Trump has said the United States will now “run” Venezuela indefinitely and tap its huge oil reserves.
Asked in a telephone interview with The Atlantic about the implications of the Venezuela military operation for mineral-rich Greenland, Trump said it was up to others to decide.
“They are going to have to view it themselves. I really don’t know,” Trump was quoted as saying.
He added: “But we do need Greenland, absolutely. We need it for defense.”
Hours later, former aide Katie Miller, the wife of Trump’s most influential adviser, drew ire by posting an image of Greenland in the colors of the US flag, captioning it “SOON.”
Greenland’s Prime Minister Jens-Frederik Nielsen called Miller’s post “disrespectful.”
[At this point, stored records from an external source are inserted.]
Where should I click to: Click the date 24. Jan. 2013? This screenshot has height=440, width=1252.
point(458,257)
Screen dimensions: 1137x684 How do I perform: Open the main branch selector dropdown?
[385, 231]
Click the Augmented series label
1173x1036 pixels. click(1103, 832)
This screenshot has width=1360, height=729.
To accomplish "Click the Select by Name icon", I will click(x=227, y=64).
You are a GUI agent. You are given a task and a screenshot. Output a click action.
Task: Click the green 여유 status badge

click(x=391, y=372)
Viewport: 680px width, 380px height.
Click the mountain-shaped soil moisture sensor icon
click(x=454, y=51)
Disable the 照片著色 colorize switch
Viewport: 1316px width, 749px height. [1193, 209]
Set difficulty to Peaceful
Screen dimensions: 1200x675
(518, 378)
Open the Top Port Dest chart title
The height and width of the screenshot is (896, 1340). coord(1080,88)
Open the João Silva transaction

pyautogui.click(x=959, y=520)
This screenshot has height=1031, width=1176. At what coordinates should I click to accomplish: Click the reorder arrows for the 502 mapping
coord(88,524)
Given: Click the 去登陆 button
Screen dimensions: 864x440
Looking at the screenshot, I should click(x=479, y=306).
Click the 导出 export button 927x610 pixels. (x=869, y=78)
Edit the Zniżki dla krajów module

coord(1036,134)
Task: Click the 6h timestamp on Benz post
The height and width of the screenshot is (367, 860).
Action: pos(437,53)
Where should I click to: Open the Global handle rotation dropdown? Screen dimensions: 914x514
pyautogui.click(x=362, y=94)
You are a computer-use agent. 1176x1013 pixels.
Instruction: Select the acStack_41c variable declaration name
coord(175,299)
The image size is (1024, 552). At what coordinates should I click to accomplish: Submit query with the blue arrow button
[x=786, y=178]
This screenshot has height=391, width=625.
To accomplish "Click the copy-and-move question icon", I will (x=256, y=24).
“Relations between nations and peoples are built on mutual respect and international law — not on symbolic gestures that disregard our status and our rights,” he wrote on X.
But he also said “there is neither reason for panic nor for concern. Our country is not for sale, and our future is not decided by social media posts.”
Allies?
Stephen Miller is widely seen as the architect of much of Trump’s policies, guiding the president on his hard-line immigration policies and domestic agenda.
Denmark’s ambassador to the United States, Jesper Moeller Soerensen, offered a pointed “friendly reminder” in response to Katie Miller’s post that his country has “significantly boosted its Arctic security efforts” and worked together with Washington on that.
“We are close allies and should continue to work together as such,” Soerensen wrote.
Katie Miller was deputy press secretary under Trump at the Department of Homeland Security during his first term.
She later worked as communications director for then-vice president Mike Pence and also acted as his press secretary.